With outside interest in the Ohio scene reaching its peak, Blank Records released Ubu's debut album, The Modern Dance, in March 1978, while in April U.K. label Radar Records put out Datapanik in the Year Zero, an EP that made widely available for the first time the best tracks from the first three singles released on Hearthan Records.



At the eight of both their acclaim and artistic power, Pere Ubu sealed the impression of their creative floodgates having been hurled wide open by unleashing a second, even more impressive album only seven months after the debut.  


Dub Housing got its evocative name not from any reggae leanings, but a stoned eye's view of Baltimore as the band drove through the city in their tour van. "In Baltimore they had these row houses, and somebody said, 'Oh, look, dub housing'", says drummer Scott Krauss.
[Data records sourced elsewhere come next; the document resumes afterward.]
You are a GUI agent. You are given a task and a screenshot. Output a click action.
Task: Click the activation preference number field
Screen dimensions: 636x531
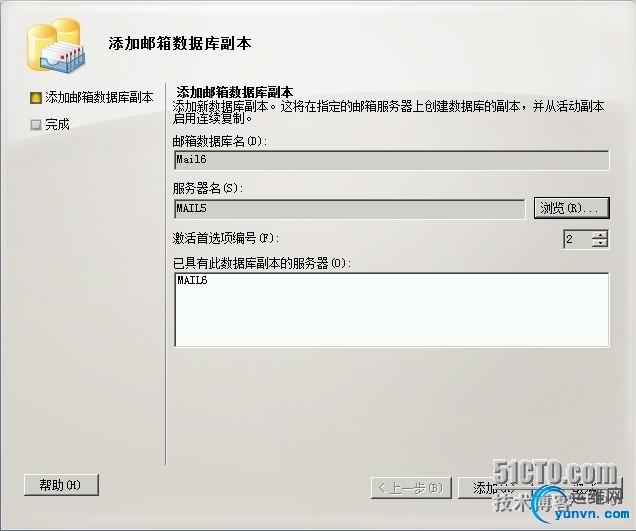click(x=578, y=239)
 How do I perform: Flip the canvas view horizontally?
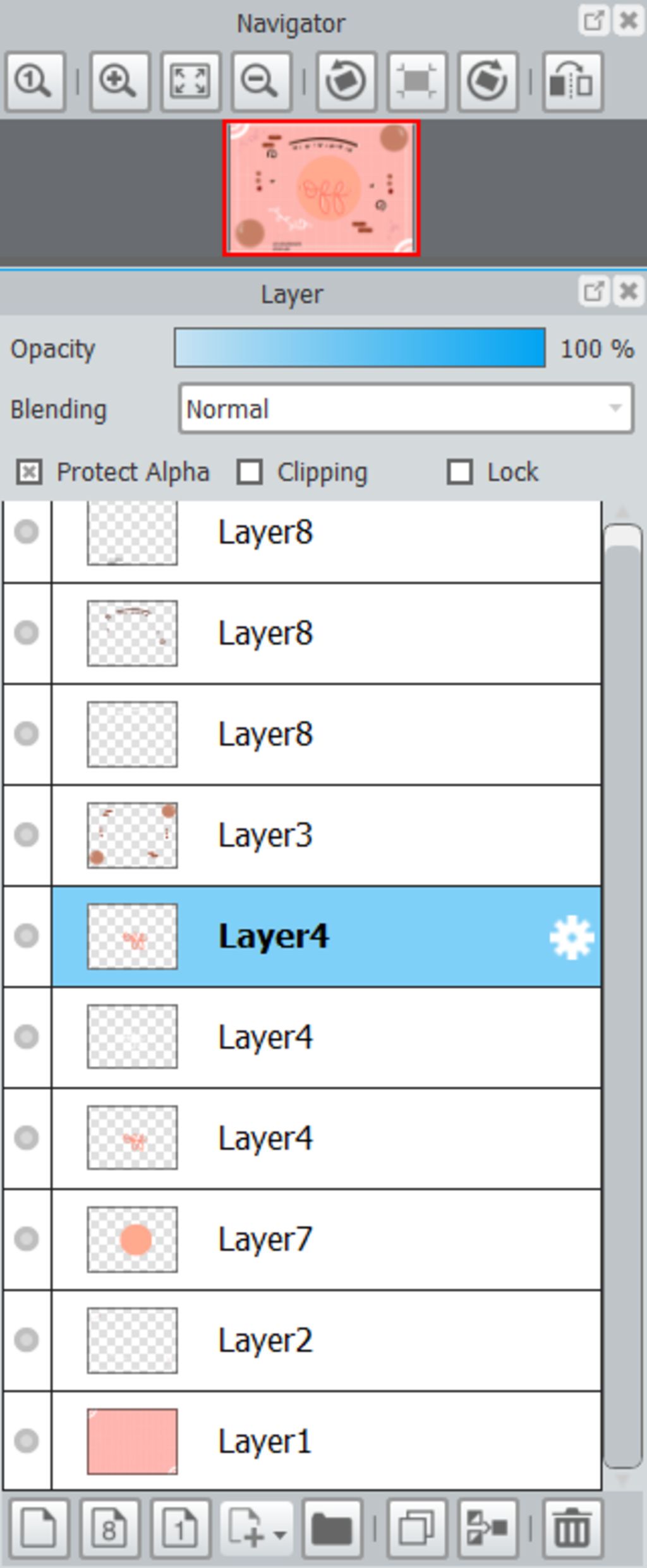tap(572, 82)
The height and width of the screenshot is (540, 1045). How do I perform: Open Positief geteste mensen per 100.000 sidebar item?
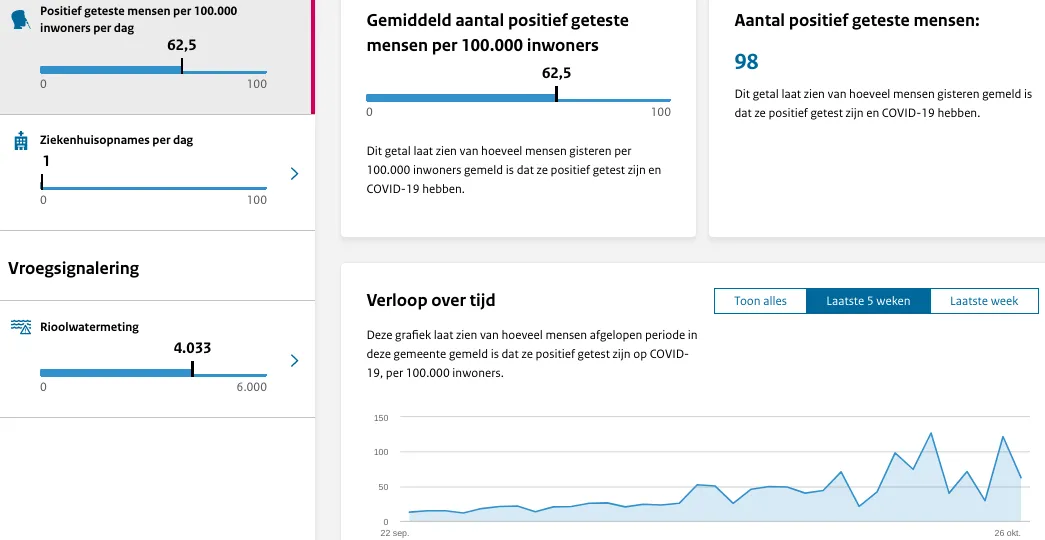click(x=138, y=19)
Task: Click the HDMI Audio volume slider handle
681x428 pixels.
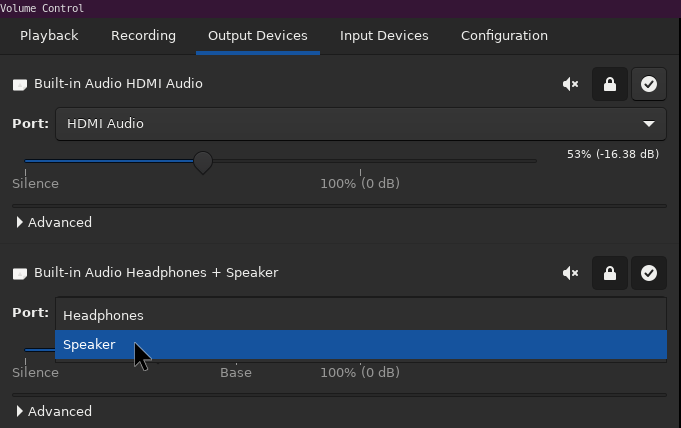Action: (203, 162)
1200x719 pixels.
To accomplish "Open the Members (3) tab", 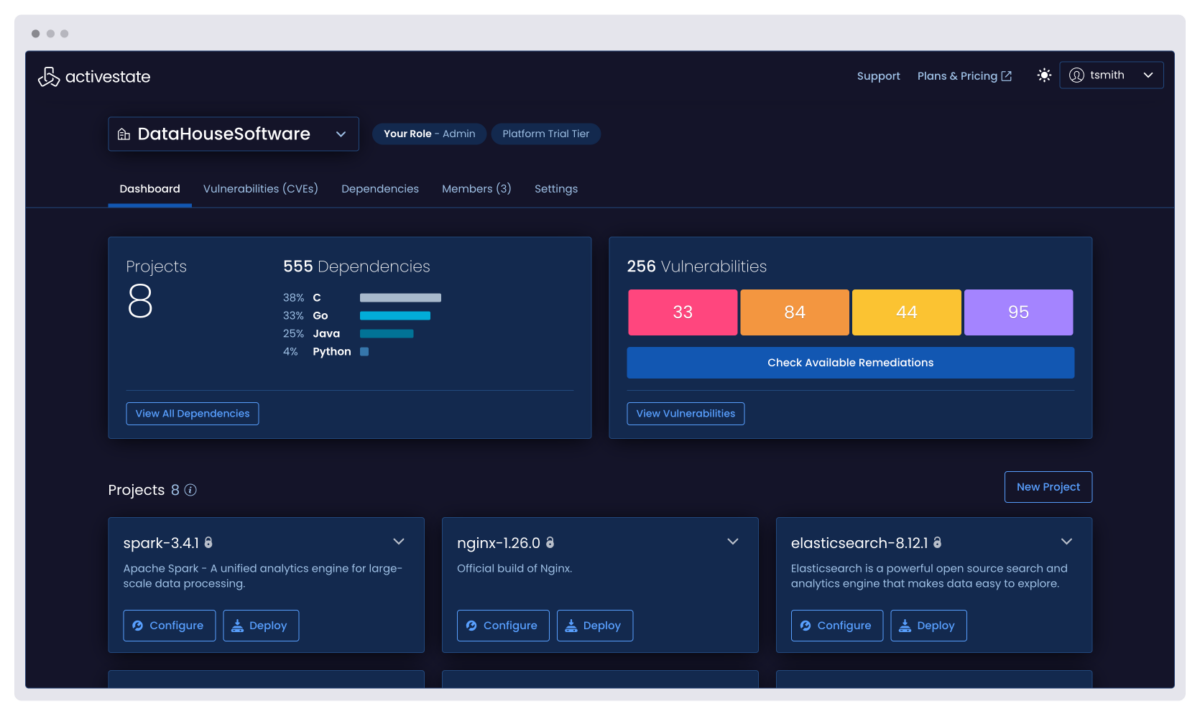I will (x=476, y=188).
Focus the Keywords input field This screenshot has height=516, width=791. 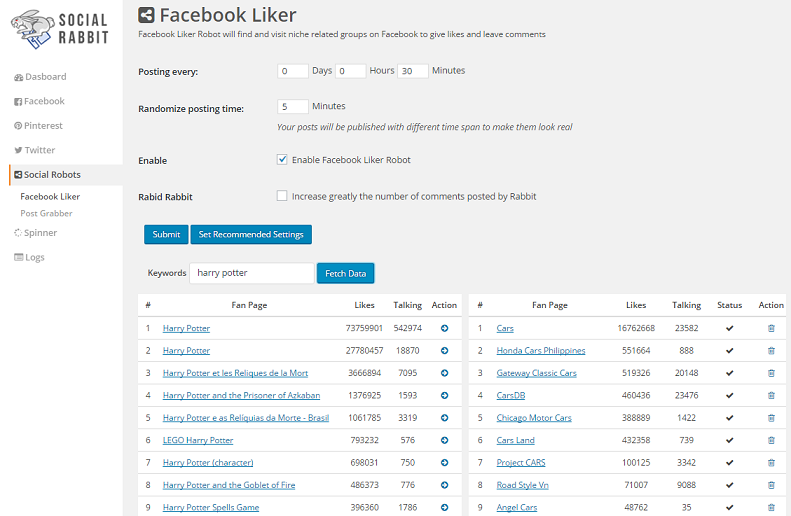(252, 273)
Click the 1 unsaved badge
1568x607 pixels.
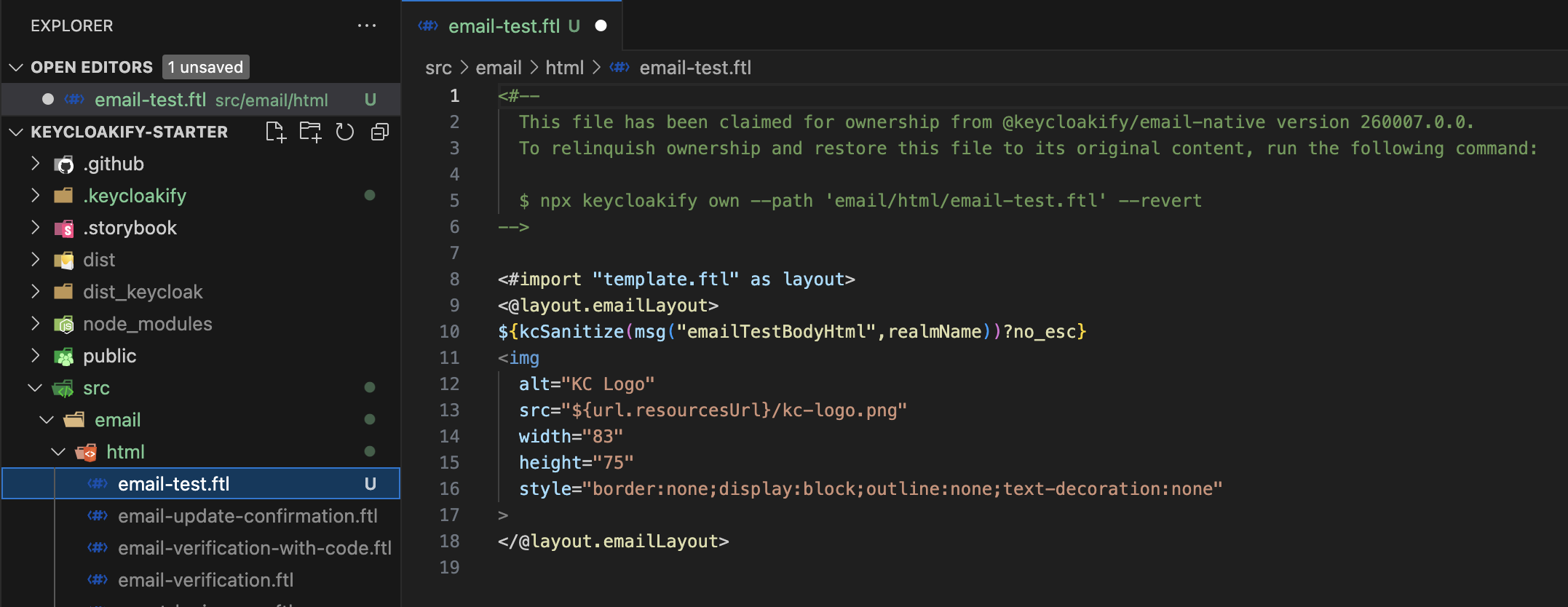coord(205,68)
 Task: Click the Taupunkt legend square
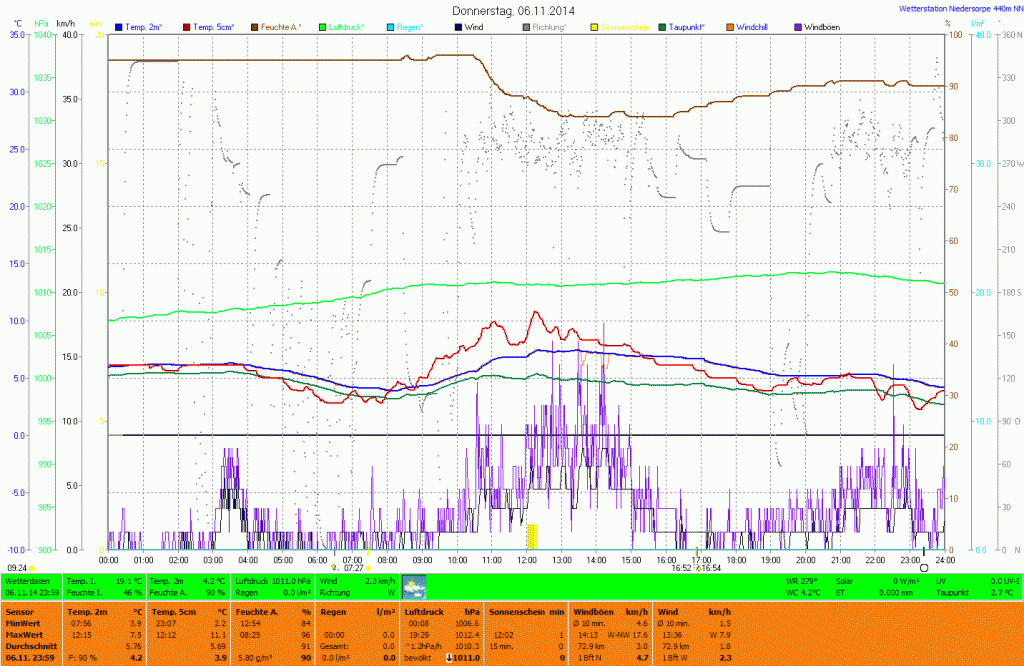pyautogui.click(x=663, y=26)
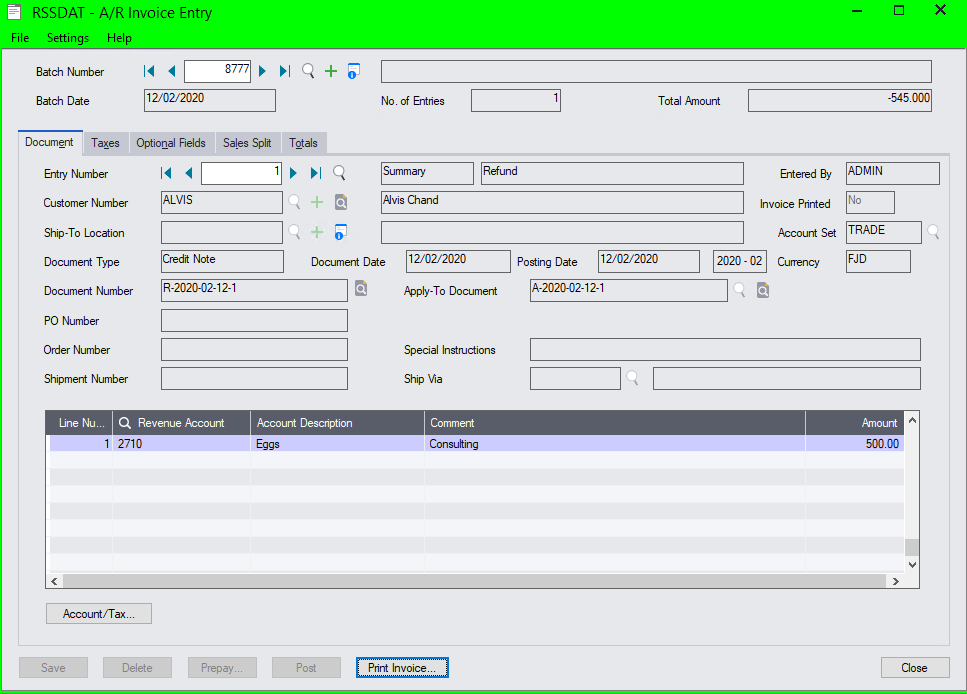967x694 pixels.
Task: Open the Settings menu
Action: coord(68,38)
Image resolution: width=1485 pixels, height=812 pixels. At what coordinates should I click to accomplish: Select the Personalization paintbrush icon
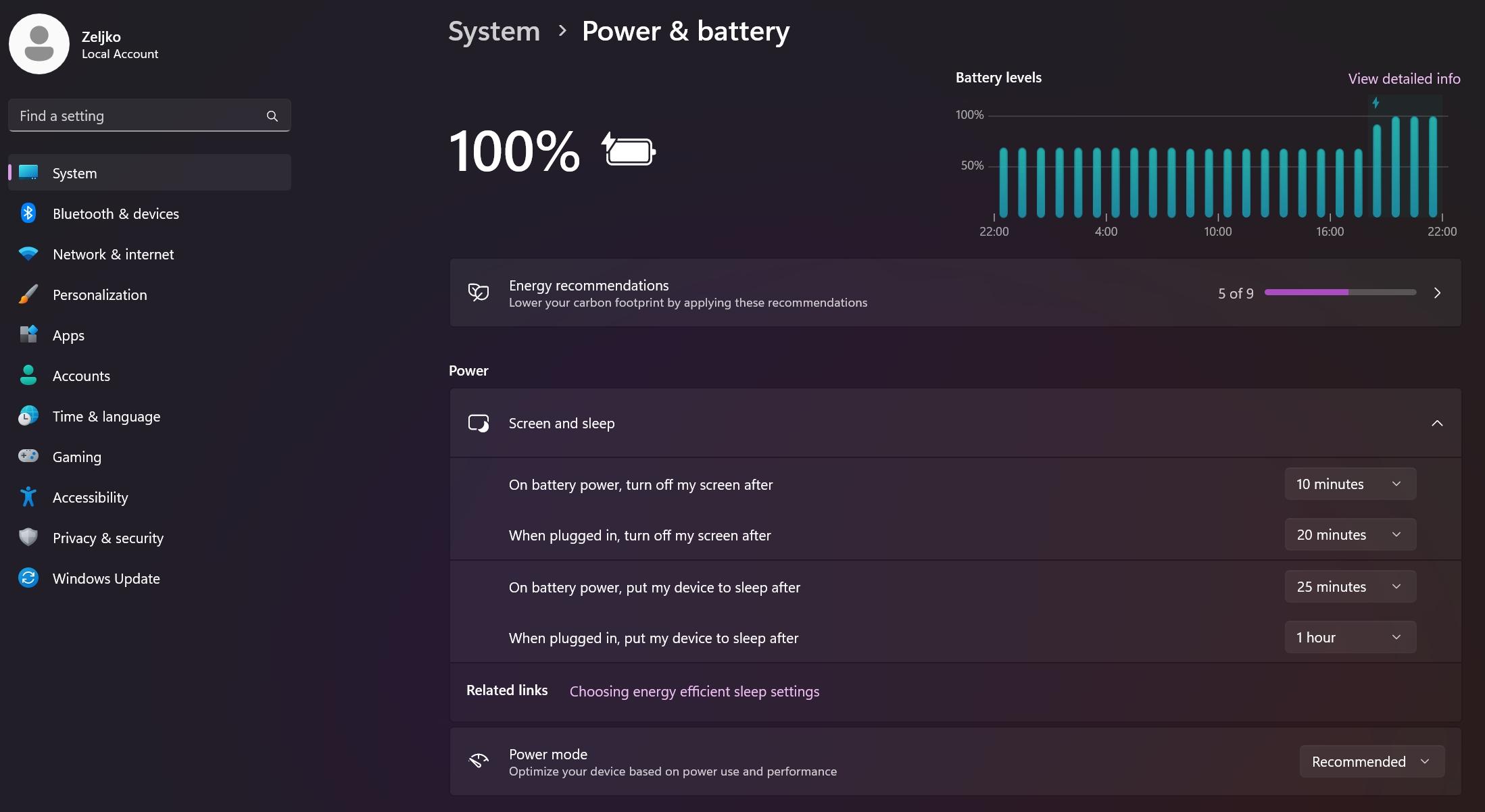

The vistas echoed endlessly, paralleling the way that drum hits, guitar chords, and horn licks were turned into reverb trails by dub producers like King Tubby.

Pere Ubu - Ubu Dance Party 1978


The Modern Dance and Dub Housing both contained absurdist sound collages and exercises in pure Dada like "The Book Is on the Table" and "Thriller". These now became the blueprint for Ubu's third album, New Picnic Time.


"Our problem is that we never wanted to repeat Dub Housing", Thomas once said. "That desire to never repeat became as much of a trap as trying to repeat formulas the way some bands do". "We were on the edge of being popular but we were fundamentally incapable of being popular", Thomas admits, "because we were fundamentally perverse".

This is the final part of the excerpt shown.